Water conditions also set the two systems apart. Hill said the Columbia-Snake does not typically experience the same degree of disruptive water-level variability seen in the Mississippi and Ohio rivers, where operators have had to adapt in recent years to both high- and low-water extremes. He pointed to coordinated water management involving British Columbia and BC Hydro as one reason navigable conditions in the Northwest have remained comparatively stable. Still, he acknowledged that future conditions could change, particularly with unusual snowpack years and evolving hydrology.
Dredging presents another contrast. While dredging is a constant and highly visible requirement in the Mississippi and Ohio system, Hill said the Columbia does not experience that need to the same extent. Hydrology, traffic density, prop wash and water-level changes all affect sediment movement, but the overall maintenance dredging burden differs.
Looking ahead, Hill believes the next major opportunity for marine operators lies in turning operational software into a stronger data foundation — not only for compliance and maintenance, but also for predictive decision-making and artificial intelligence applications.
“AI is definitely changing,” Hill said. “But the key word there is ‘data.’”
Hill framed it in terms familiar to river operators: “Good data upstream, data first, provides good data downstream.”
In other words, AI is only as useful as the information feeding it. A fleet management platform that captures maintenance, safety and operational data accurately and efficiently can help companies move toward more preventive and predictive models. Hill cautioned that the human element still matters, though. Data collection must not create unnecessary burdens for mariners, and AI-generated outputs must still be verified.

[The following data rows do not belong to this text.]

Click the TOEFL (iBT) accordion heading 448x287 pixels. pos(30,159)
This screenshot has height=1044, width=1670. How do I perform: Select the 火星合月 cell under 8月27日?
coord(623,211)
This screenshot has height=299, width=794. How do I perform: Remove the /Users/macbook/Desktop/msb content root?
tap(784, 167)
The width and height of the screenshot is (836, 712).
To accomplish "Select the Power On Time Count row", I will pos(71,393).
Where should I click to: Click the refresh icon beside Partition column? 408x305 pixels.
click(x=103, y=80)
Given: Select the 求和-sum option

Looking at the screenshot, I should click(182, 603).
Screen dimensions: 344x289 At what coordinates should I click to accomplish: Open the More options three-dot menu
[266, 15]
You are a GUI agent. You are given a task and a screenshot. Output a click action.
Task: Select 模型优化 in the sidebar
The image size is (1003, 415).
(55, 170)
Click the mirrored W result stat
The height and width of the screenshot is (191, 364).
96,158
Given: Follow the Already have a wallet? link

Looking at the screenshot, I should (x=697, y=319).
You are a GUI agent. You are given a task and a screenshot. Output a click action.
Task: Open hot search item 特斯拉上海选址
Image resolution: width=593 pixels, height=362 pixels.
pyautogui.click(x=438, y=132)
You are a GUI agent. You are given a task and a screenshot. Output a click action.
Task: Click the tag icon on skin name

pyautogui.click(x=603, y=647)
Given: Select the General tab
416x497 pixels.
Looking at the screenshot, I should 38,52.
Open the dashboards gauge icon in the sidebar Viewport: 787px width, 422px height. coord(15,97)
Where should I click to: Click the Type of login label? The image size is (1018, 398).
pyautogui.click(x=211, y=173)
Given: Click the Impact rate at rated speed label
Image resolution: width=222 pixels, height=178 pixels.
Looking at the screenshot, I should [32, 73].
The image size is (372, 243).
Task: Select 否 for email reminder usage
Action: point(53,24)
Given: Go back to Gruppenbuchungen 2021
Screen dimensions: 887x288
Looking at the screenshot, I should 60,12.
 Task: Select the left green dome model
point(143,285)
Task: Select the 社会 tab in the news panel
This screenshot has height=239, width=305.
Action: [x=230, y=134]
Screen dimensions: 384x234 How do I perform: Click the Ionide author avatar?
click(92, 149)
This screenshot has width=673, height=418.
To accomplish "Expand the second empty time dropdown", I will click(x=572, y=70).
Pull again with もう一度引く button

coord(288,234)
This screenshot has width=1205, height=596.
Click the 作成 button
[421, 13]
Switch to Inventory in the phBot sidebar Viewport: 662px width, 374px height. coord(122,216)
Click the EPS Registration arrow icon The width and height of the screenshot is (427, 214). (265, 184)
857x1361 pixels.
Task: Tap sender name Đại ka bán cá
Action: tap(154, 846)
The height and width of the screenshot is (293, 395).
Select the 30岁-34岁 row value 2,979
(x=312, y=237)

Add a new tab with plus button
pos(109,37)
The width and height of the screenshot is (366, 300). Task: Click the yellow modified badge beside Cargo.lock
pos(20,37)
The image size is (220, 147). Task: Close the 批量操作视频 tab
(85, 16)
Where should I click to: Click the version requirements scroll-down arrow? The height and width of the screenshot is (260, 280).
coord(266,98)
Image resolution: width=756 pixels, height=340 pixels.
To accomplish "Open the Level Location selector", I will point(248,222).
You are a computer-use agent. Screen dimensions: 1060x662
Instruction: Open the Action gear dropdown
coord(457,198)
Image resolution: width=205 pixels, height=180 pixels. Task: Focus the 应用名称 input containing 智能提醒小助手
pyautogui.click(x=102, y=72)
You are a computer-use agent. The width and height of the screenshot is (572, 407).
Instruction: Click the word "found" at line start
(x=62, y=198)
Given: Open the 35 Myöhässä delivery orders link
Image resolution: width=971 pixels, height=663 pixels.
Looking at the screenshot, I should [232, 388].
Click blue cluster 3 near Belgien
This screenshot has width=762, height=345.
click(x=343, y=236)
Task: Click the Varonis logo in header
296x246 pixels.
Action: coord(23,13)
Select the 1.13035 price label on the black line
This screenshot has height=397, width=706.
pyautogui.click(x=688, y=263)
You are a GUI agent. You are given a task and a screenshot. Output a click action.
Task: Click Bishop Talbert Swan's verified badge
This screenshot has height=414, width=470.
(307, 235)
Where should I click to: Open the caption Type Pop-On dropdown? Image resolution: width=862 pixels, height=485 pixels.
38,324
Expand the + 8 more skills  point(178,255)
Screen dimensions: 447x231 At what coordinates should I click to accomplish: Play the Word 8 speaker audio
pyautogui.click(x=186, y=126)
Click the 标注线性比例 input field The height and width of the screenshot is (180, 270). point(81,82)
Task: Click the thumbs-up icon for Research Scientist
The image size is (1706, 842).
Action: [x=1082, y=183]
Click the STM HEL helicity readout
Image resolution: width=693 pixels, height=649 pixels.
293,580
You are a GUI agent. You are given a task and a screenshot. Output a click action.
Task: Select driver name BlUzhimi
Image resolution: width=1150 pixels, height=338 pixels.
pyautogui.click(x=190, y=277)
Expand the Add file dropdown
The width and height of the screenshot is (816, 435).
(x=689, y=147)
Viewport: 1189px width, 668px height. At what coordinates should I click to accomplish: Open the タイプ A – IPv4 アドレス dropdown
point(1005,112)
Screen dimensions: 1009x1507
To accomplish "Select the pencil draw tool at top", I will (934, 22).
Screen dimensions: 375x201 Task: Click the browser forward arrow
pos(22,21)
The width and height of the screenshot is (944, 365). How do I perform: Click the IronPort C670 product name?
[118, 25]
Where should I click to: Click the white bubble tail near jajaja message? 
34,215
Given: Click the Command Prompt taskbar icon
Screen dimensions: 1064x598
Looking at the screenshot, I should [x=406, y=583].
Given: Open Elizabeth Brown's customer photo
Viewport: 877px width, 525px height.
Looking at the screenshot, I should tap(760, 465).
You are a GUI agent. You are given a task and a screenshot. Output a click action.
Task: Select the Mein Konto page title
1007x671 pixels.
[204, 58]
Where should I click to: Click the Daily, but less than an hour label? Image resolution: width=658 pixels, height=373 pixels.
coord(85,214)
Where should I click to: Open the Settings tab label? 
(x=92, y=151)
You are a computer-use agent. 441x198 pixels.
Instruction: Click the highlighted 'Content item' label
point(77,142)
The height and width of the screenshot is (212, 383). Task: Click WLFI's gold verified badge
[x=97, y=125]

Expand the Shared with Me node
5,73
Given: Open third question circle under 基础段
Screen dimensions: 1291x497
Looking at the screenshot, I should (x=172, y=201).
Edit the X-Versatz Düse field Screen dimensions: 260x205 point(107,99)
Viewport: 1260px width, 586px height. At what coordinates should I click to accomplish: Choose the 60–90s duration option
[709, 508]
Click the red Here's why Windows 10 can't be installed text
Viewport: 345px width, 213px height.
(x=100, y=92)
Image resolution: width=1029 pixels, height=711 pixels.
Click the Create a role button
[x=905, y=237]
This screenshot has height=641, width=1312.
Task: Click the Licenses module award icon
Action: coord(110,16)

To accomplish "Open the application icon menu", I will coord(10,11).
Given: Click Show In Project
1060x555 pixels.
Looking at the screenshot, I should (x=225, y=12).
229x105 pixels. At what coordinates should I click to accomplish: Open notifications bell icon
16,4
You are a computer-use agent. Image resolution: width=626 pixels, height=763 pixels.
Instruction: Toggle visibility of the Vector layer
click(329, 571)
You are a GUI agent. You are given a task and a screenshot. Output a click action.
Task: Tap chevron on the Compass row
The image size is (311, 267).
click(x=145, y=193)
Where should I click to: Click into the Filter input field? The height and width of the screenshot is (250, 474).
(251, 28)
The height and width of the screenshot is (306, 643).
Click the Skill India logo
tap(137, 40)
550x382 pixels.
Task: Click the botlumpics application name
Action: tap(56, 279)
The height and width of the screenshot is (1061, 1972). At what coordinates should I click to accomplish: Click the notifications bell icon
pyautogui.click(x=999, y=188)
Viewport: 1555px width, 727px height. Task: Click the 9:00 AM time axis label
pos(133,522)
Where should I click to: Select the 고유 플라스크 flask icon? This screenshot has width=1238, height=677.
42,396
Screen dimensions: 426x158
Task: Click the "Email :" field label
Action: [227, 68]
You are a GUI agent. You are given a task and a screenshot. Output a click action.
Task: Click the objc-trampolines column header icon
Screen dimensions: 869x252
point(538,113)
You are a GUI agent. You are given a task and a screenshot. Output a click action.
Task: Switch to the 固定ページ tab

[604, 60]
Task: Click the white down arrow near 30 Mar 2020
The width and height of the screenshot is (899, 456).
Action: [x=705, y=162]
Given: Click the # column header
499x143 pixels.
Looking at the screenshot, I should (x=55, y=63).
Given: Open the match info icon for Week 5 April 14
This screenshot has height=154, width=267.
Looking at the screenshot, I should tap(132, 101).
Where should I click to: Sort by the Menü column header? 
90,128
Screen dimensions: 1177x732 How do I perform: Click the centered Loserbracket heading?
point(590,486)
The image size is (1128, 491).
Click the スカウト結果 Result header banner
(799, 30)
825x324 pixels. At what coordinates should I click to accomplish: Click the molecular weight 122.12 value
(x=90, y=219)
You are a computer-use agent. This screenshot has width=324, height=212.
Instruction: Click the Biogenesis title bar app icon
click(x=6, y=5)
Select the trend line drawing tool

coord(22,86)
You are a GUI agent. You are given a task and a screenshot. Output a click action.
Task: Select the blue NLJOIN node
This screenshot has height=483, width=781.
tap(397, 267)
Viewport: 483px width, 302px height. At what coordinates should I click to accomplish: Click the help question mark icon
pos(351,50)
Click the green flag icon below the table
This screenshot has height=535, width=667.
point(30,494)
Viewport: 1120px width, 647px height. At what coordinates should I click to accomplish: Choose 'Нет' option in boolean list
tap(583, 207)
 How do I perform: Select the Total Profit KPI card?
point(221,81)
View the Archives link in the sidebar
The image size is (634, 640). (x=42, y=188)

“Trust it, but verify it,” he said. “Don’t assume that AI produces the absolute correct answer or accurate data.”
For Hill, that is the larger lesson across every inland and coastal market MobileOps serves. Whether a company is managing a one-to-five-barge tow on the Columbia, a 30-barge configuration on the Mississippi or short-cycle harbor work on the Gulf Coast, the need is the same: systems that reduce friction, improve visibility and help operators stay ahead of maintenance, compliance and commercial demands.